Items from a dataset:

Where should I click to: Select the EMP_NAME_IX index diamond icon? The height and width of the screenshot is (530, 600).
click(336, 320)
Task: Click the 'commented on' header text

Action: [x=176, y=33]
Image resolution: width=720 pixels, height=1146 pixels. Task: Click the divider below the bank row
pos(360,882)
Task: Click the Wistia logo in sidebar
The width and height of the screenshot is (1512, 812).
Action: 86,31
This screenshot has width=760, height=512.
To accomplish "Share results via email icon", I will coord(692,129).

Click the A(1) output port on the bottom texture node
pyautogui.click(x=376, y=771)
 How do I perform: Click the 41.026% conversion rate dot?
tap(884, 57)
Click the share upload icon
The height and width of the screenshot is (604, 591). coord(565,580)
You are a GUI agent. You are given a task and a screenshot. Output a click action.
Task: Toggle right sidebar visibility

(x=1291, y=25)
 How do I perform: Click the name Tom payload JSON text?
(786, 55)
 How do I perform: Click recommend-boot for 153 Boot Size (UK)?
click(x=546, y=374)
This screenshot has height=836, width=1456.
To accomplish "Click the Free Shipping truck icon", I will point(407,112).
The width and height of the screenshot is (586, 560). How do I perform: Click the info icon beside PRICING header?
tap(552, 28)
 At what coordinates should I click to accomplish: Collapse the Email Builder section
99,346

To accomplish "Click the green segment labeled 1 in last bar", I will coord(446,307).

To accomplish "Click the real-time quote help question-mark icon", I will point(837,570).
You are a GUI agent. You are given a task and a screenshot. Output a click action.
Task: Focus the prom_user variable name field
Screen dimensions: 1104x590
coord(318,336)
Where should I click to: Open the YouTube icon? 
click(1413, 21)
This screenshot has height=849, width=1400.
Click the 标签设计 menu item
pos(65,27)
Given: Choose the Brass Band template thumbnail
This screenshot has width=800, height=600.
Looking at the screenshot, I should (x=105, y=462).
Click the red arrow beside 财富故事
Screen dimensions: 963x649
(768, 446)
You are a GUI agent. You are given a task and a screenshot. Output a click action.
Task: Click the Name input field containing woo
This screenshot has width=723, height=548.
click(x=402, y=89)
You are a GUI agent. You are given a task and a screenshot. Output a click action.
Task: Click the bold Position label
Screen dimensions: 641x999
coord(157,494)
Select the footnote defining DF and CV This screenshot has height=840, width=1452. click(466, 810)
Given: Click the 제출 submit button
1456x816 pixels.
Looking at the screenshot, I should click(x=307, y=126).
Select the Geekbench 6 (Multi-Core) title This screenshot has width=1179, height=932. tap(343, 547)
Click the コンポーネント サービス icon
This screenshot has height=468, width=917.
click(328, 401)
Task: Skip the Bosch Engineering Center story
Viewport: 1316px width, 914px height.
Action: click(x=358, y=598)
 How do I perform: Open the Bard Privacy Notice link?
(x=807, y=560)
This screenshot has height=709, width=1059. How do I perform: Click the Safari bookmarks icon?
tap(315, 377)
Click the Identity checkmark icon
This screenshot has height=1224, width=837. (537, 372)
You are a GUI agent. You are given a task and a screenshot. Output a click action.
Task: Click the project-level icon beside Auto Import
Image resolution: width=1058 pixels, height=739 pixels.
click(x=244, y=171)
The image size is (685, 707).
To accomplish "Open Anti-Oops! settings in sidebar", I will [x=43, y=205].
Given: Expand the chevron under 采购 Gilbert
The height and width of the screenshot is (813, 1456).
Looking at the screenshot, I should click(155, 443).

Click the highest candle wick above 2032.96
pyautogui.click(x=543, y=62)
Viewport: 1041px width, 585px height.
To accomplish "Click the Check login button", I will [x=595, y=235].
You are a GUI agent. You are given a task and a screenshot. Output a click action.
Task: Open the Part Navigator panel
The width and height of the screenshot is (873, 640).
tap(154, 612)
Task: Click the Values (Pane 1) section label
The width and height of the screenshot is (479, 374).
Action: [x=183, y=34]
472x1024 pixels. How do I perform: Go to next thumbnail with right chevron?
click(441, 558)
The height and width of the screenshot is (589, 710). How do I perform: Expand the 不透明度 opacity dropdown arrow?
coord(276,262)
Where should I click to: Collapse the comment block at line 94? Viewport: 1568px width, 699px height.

PROBLEM REQUIREMENTS: Reproduce the items verbatim, starting at the line that contains "Viewport: 1041px width, 585px height." and ending at the last line of the items, with both ends included.

OUTPUT FOR THIS EXERCISE:
Viewport: 1041px width, 585px height.
To accomplish "Click the Check login button", I will [x=595, y=235].
You are a GUI agent. You are given a task and a screenshot. Output a click action.
Task: Open the Part Navigator panel
The width and height of the screenshot is (873, 640).
tap(154, 612)
Task: Click the Values (Pane 1) section label
The width and height of the screenshot is (479, 374).
Action: [x=183, y=34]
472x1024 pixels. How do I perform: Go to next thumbnail with right chevron?
click(441, 558)
The height and width of the screenshot is (589, 710). How do I perform: Expand the 不透明度 opacity dropdown arrow?
coord(276,262)
Where should I click to: Collapse the comment block at line 94? Viewport: 1568px width, 699px height.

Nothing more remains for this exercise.